#### EXERCISE PROMPT:
The whole of the data, every line, should come back exactly the same.

#### Dataset excerpts:
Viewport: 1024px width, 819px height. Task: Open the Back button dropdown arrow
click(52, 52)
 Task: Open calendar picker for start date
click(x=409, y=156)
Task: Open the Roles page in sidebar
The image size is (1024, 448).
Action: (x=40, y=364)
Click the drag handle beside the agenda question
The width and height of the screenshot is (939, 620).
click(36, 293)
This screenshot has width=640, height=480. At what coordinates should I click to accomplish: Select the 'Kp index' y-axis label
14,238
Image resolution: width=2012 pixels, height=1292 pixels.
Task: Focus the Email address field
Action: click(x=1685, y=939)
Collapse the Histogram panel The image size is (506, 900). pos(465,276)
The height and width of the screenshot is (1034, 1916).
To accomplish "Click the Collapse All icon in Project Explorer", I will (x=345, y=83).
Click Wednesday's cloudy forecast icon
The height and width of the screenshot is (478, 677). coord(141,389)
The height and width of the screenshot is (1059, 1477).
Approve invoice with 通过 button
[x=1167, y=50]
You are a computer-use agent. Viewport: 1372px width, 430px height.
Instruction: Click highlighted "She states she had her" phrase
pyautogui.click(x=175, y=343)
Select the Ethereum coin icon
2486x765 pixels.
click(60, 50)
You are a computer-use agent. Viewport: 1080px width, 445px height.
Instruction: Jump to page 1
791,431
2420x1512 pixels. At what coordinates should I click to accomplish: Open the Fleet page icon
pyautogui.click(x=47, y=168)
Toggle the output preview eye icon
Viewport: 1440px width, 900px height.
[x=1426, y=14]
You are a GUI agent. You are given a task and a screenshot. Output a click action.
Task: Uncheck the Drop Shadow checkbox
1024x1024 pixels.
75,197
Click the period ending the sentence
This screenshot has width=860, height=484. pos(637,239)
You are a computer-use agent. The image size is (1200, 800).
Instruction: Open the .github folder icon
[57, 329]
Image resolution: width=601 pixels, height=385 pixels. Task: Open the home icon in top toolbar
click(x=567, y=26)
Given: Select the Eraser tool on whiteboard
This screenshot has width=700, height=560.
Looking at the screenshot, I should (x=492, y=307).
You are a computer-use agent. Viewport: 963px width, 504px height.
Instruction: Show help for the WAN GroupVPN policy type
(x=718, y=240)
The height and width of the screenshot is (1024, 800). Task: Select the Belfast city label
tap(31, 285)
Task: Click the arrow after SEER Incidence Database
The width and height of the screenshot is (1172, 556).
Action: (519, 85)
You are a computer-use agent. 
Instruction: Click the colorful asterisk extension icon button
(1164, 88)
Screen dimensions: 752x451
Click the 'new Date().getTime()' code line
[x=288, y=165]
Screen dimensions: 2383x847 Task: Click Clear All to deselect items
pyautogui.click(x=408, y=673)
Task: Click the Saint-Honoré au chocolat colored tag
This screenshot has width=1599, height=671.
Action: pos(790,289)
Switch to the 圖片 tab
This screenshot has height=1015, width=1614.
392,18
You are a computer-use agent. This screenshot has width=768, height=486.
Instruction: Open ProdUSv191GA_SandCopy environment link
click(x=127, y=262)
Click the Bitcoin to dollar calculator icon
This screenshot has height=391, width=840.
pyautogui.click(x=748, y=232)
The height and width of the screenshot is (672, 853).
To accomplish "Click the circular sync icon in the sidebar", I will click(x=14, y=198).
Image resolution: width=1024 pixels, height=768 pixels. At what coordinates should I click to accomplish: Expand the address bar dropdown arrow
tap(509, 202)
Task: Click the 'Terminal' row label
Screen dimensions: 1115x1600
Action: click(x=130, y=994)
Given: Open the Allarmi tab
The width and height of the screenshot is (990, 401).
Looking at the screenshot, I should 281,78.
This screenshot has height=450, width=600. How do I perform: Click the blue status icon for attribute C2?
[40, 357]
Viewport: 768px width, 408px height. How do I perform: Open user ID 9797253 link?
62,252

#### REPLY:
Viewport: 1024px width, 819px height. Task: Open the Back button dropdown arrow
click(52, 52)
 Task: Open calendar picker for start date
click(x=409, y=156)
Task: Open the Roles page in sidebar
The image size is (1024, 448).
Action: (x=40, y=364)
Click the drag handle beside the agenda question
The width and height of the screenshot is (939, 620).
click(36, 293)
This screenshot has width=640, height=480. At what coordinates should I click to accomplish: Select the 'Kp index' y-axis label
14,238
Image resolution: width=2012 pixels, height=1292 pixels.
Task: Focus the Email address field
Action: click(x=1685, y=939)
Collapse the Histogram panel The image size is (506, 900). pos(465,276)
The height and width of the screenshot is (1034, 1916).
To accomplish "Click the Collapse All icon in Project Explorer", I will (x=345, y=83).
Click Wednesday's cloudy forecast icon
The height and width of the screenshot is (478, 677). coord(141,389)
The height and width of the screenshot is (1059, 1477).
Approve invoice with 通过 button
[x=1167, y=50]
You are a computer-use agent. Viewport: 1372px width, 430px height.
Instruction: Click highlighted "She states she had her" phrase
pyautogui.click(x=175, y=343)
Select the Ethereum coin icon
2486x765 pixels.
click(60, 50)
You are a computer-use agent. Viewport: 1080px width, 445px height.
Instruction: Jump to page 1
791,431
2420x1512 pixels. At what coordinates should I click to accomplish: Open the Fleet page icon
pyautogui.click(x=47, y=168)
Toggle the output preview eye icon
Viewport: 1440px width, 900px height.
[x=1426, y=14]
You are a GUI agent. You are given a task and a screenshot. Output a click action.
Task: Uncheck the Drop Shadow checkbox
1024x1024 pixels.
75,197
Click the period ending the sentence
This screenshot has width=860, height=484. pos(637,239)
You are a computer-use agent. The image size is (1200, 800).
Instruction: Open the .github folder icon
[57, 329]
Image resolution: width=601 pixels, height=385 pixels. Task: Open the home icon in top toolbar
click(x=567, y=26)
Given: Select the Eraser tool on whiteboard
This screenshot has width=700, height=560.
Looking at the screenshot, I should (x=492, y=307).
You are a computer-use agent. Viewport: 963px width, 504px height.
Instruction: Show help for the WAN GroupVPN policy type
(x=718, y=240)
The height and width of the screenshot is (1024, 800). Task: Select the Belfast city label
tap(31, 285)
Task: Click the arrow after SEER Incidence Database
The width and height of the screenshot is (1172, 556).
Action: (519, 85)
You are a computer-use agent. 
Instruction: Click the colorful asterisk extension icon button
(1164, 88)
Screen dimensions: 752x451
Click the 'new Date().getTime()' code line
[x=288, y=165]
Screen dimensions: 2383x847 Task: Click Clear All to deselect items
pyautogui.click(x=408, y=673)
Task: Click the Saint-Honoré au chocolat colored tag
This screenshot has width=1599, height=671.
Action: pos(790,289)
Switch to the 圖片 tab
This screenshot has height=1015, width=1614.
392,18
You are a computer-use agent. This screenshot has width=768, height=486.
Instruction: Open ProdUSv191GA_SandCopy environment link
click(x=127, y=262)
Click the Bitcoin to dollar calculator icon
This screenshot has height=391, width=840.
pyautogui.click(x=748, y=232)
The height and width of the screenshot is (672, 853).
To accomplish "Click the circular sync icon in the sidebar", I will click(x=14, y=198).
Image resolution: width=1024 pixels, height=768 pixels. At what coordinates should I click to accomplish: Expand the address bar dropdown arrow
tap(509, 202)
Task: Click the 'Terminal' row label
Screen dimensions: 1115x1600
Action: click(x=130, y=994)
Given: Open the Allarmi tab
The width and height of the screenshot is (990, 401).
Looking at the screenshot, I should 281,78.
This screenshot has height=450, width=600. How do I perform: Click the blue status icon for attribute C2?
[40, 357]
Viewport: 768px width, 408px height. How do I perform: Open user ID 9797253 link?
62,252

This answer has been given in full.